Os produtores de leite do Planalto Mirandês declararam-se hoje preocupados com os efeitos da seca no setor, admitindo a redução em cerca de um terço da atual produção, estimada em 45 mil litros/dia.

Em declarações à agência Lusa, o presidente da Associação de Produtores de Leite do Planalto Mirandês (APLPM), João Henriques, disse que “começa a ser preocupante” a falta de água e de pasto nas explorações agrícolas.

"Em quase todos os locais de pastoreio não há água nem alimento e a produção vai ficar reduzido em cerca de um terço", frisou o também produtor leiteiro.

Outras das preocupações referidas passa pelo atraso nas sementeiras de cereais e forragens devido à falta de água.

"Se não chover bastante a partir da segunda quinzena de outubro, o próximo ano agrícola está comprometido no que respeita à produção de forragens e cereais", indicou o dirigente.
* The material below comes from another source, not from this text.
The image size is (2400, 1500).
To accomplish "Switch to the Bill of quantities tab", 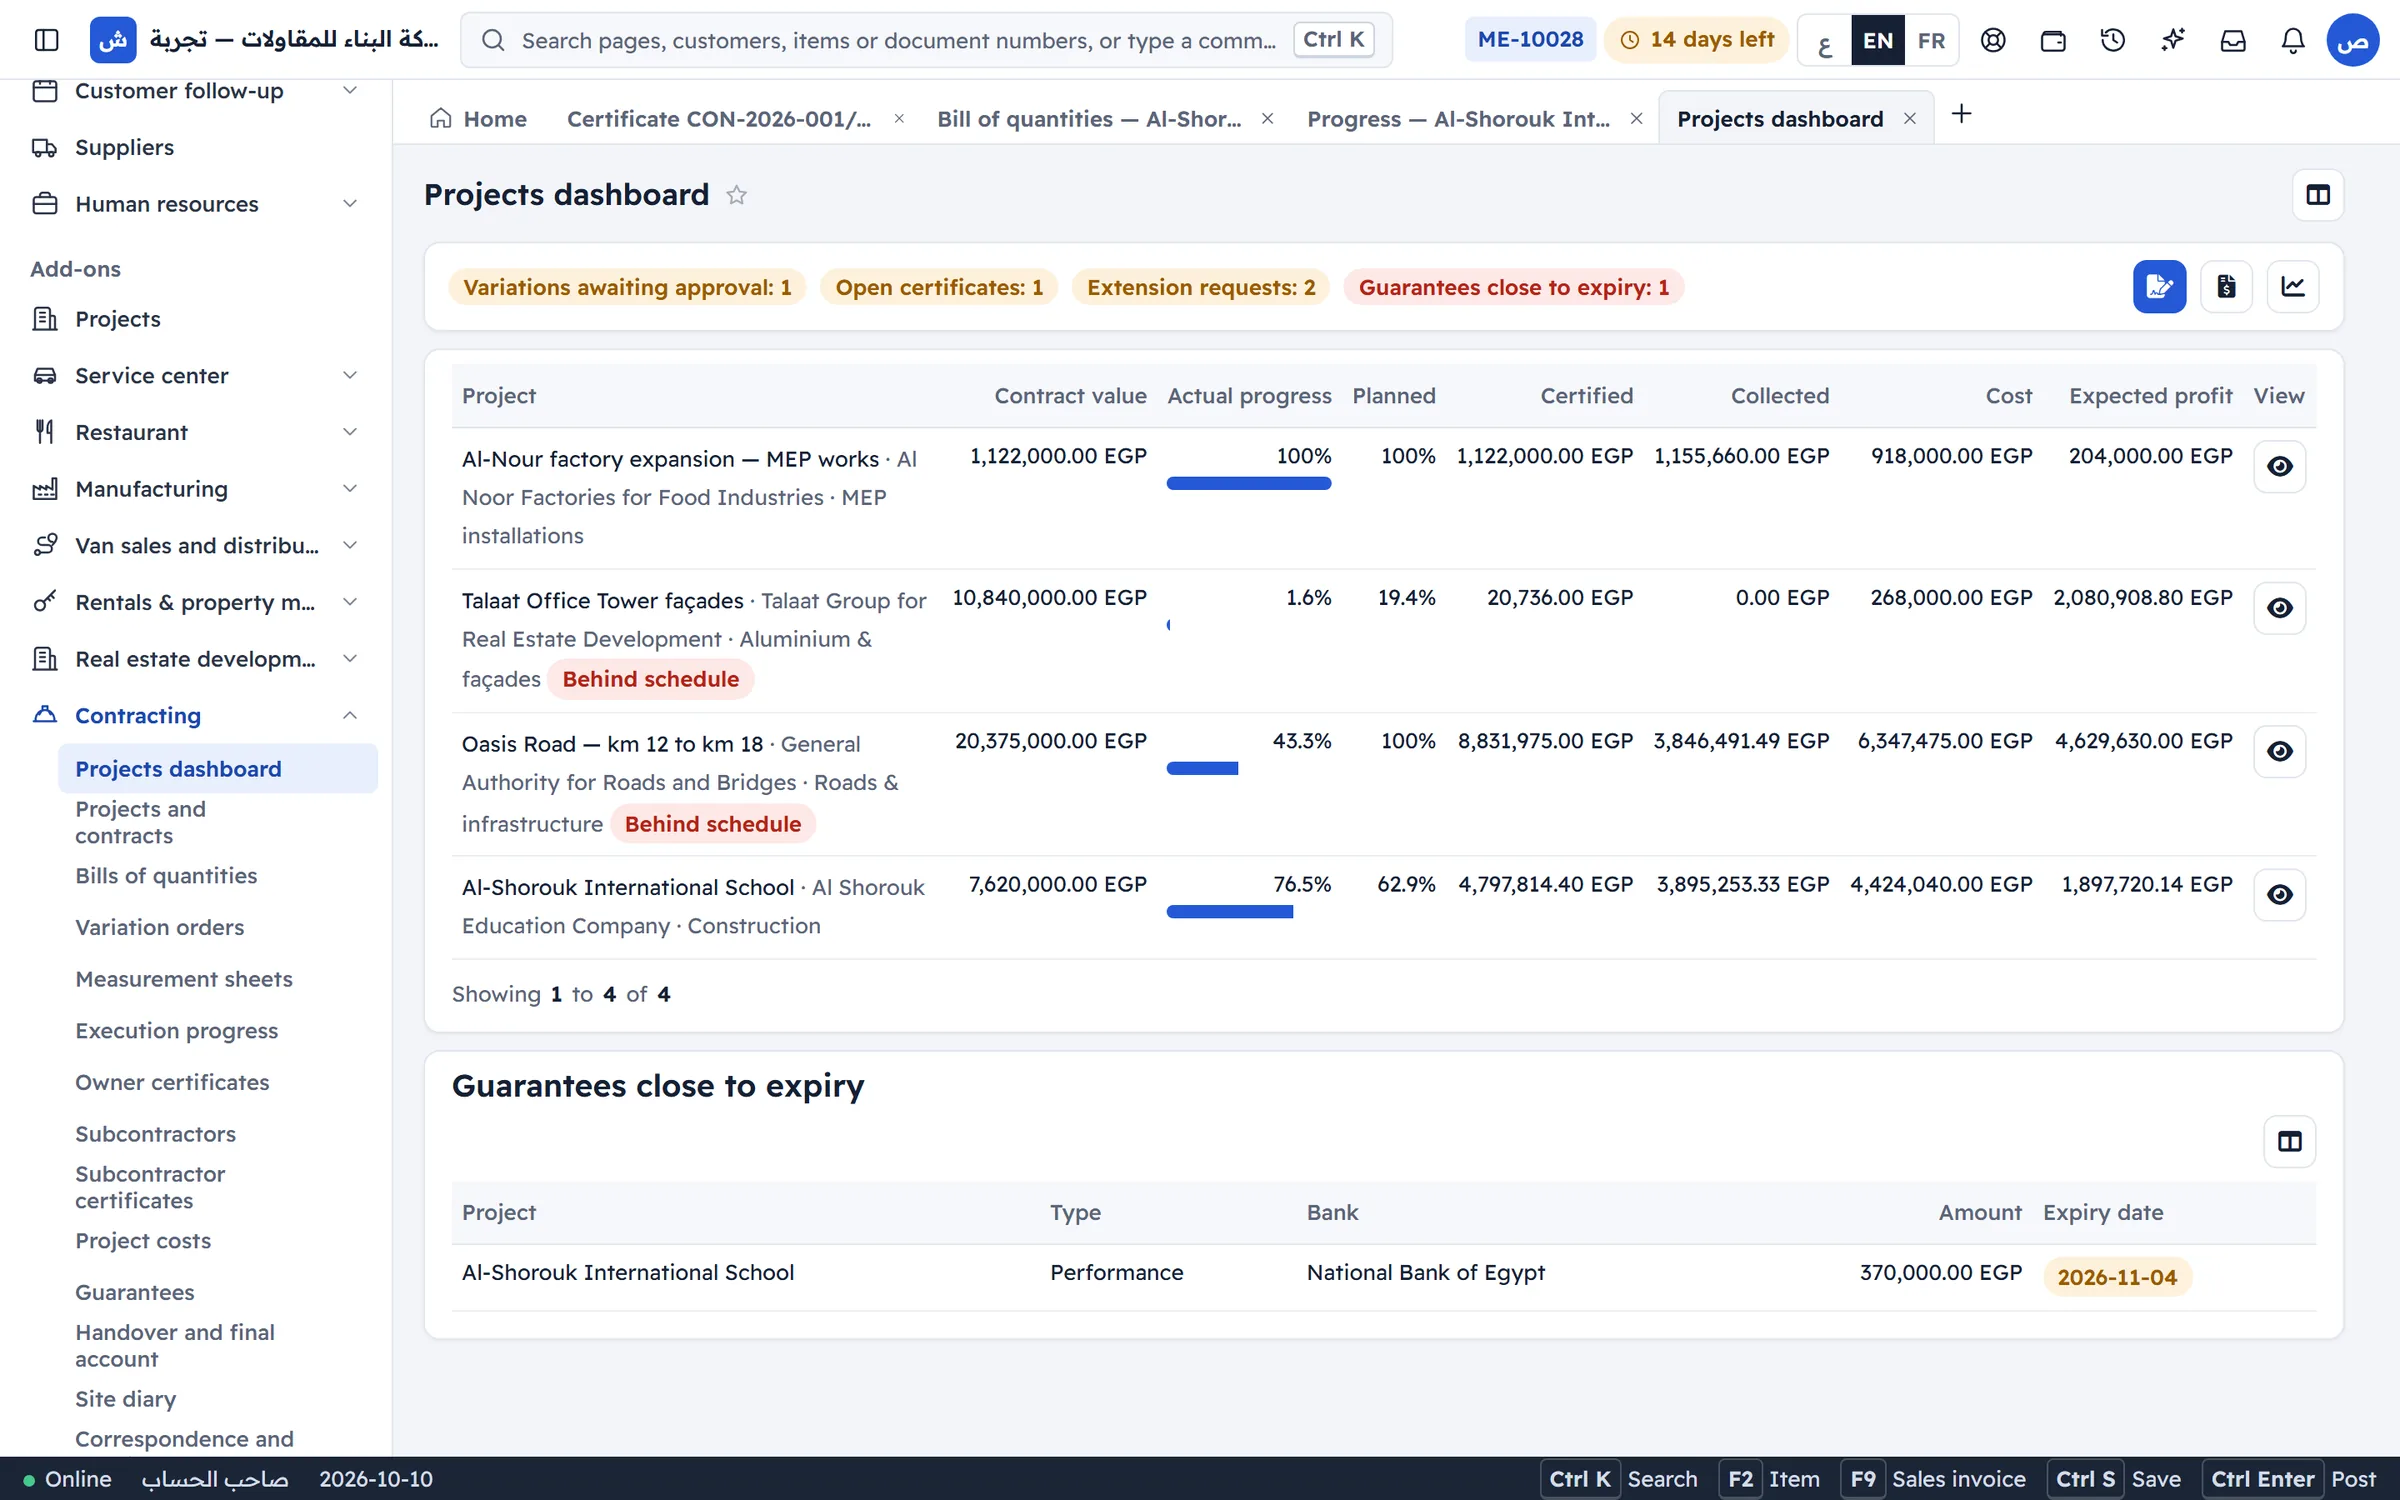I will [1089, 119].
A produção de leite e cereal ainda é uma das principais fontes de riqueza do território do Nordeste Transmontano.

Segundo João Henriques, já poucas ribeiras correm no território do Planalto Mirandês, e os poços estão muito aquém das suas capacidades, já que os lençóis freáticos começam a secar.

"Há ribeiros que nunca tinham secado, mas que hoje não correm. As nascentes de água estão muito longe dos seus tempos áureos", frisou João Henriques.

Para fazer face às dificuldades há já agricultores quem começam a comprar palha para armazenar para o inverno.

A APLPM abrange os concelhos de Mogadouro, Miranda do Douro e Vimioso.